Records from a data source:
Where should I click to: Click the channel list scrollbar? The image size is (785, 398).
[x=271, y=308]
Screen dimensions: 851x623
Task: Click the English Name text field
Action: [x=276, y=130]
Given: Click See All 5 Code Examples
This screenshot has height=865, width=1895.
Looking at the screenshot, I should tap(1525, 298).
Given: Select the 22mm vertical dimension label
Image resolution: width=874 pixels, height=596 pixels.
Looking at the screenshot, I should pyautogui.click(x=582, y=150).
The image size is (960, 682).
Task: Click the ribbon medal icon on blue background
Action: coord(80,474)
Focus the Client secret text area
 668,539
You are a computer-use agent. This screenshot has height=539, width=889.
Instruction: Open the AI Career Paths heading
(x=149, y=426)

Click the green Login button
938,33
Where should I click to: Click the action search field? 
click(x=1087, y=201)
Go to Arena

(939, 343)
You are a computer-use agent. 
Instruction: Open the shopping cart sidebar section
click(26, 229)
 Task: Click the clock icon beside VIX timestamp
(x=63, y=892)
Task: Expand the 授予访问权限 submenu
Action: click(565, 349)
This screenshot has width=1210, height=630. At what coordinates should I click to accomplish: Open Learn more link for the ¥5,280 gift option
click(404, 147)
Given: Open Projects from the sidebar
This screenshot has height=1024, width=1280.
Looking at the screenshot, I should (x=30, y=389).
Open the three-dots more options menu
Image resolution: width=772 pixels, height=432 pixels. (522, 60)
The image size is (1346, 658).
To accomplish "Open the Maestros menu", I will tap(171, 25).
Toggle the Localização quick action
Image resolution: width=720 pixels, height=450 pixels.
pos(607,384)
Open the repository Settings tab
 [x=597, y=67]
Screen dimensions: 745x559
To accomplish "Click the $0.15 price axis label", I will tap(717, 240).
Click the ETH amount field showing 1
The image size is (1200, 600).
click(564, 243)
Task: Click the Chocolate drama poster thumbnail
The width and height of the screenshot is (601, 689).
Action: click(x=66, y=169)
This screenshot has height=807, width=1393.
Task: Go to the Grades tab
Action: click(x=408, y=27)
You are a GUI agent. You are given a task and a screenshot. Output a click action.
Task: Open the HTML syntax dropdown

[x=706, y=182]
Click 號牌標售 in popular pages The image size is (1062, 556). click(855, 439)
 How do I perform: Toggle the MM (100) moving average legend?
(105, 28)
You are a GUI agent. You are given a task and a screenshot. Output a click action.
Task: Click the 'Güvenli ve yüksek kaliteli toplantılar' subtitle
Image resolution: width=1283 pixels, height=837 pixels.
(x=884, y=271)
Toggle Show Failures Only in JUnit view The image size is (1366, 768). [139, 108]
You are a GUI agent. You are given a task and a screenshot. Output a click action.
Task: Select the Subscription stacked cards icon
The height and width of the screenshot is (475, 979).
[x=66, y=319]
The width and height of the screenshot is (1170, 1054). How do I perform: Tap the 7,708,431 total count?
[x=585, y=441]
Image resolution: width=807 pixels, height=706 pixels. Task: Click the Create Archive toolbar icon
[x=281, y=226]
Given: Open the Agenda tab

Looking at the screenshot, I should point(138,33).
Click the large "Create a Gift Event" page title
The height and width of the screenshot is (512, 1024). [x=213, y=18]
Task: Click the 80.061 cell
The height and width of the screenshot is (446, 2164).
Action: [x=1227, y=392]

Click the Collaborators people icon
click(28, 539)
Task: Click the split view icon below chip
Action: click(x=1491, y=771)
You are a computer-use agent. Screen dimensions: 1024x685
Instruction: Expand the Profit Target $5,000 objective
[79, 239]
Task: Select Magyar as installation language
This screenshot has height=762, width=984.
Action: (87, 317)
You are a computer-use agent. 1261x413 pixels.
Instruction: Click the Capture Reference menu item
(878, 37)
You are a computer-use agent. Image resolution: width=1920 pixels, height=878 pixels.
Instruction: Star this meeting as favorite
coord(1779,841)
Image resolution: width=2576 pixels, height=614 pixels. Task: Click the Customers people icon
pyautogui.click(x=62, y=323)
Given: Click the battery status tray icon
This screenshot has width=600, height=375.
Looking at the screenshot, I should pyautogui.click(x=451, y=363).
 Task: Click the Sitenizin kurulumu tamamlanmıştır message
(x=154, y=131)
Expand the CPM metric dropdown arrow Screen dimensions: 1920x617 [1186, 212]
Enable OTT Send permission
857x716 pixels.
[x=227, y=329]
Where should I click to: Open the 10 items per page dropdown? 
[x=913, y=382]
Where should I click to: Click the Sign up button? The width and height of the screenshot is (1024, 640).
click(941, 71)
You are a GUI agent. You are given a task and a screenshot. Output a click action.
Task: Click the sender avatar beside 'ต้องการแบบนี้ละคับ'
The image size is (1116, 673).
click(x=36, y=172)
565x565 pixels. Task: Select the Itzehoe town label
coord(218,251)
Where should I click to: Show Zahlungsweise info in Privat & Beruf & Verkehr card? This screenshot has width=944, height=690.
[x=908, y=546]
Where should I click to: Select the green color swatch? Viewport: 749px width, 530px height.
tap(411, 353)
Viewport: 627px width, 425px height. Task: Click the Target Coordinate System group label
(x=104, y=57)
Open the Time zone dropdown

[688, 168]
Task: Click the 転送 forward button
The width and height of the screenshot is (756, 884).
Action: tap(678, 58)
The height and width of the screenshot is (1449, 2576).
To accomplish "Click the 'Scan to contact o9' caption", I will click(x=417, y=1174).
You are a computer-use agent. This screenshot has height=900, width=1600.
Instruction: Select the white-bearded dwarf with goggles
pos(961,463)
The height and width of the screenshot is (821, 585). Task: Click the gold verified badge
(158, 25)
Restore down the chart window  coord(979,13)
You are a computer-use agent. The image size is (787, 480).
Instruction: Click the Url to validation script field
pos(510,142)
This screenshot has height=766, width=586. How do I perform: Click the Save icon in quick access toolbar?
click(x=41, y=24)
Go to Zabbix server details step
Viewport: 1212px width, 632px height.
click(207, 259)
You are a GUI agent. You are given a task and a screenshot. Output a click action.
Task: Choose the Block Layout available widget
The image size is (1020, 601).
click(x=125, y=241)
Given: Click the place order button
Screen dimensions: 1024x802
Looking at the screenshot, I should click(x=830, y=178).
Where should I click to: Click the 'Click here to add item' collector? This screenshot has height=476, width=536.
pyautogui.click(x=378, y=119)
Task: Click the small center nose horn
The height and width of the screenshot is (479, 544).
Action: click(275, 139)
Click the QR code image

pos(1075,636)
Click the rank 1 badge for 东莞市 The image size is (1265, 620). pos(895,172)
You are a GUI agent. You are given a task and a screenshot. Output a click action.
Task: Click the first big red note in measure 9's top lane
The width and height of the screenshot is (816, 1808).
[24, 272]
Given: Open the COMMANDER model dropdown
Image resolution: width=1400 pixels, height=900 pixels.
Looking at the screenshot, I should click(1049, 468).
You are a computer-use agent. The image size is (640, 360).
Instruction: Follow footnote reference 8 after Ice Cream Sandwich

Directions:
Take the lines from the start of the records through the line holding "Given: Open Projects from the sidebar", both included, and please print them exactly, with nothing else.

Exercise solution:
Where should I click to: Click the channel list scrollbar? The image size is (785, 398).
[x=271, y=308]
Screen dimensions: 851x623
Task: Click the English Name text field
Action: [x=276, y=130]
Given: Click See All 5 Code Examples
This screenshot has height=865, width=1895.
Looking at the screenshot, I should tap(1525, 298).
Given: Select the 22mm vertical dimension label
Image resolution: width=874 pixels, height=596 pixels.
Looking at the screenshot, I should pyautogui.click(x=582, y=150).
The image size is (960, 682).
Task: Click the ribbon medal icon on blue background
Action: coord(80,474)
Focus the Client secret text area
 668,539
You are a computer-use agent. This screenshot has height=539, width=889.
Instruction: Open the AI Career Paths heading
(x=149, y=426)

Click the green Login button
938,33
Where should I click to: Click the action search field? 
click(x=1087, y=201)
Go to Arena

(939, 343)
You are a computer-use agent. 
Instruction: Open the shopping cart sidebar section
click(26, 229)
 Task: Click the clock icon beside VIX timestamp
(x=63, y=892)
Task: Expand the 授予访问权限 submenu
Action: click(565, 349)
This screenshot has width=1210, height=630. At what coordinates should I click to accomplish: Open Learn more link for the ¥5,280 gift option
click(404, 147)
Given: Open Projects from the sidebar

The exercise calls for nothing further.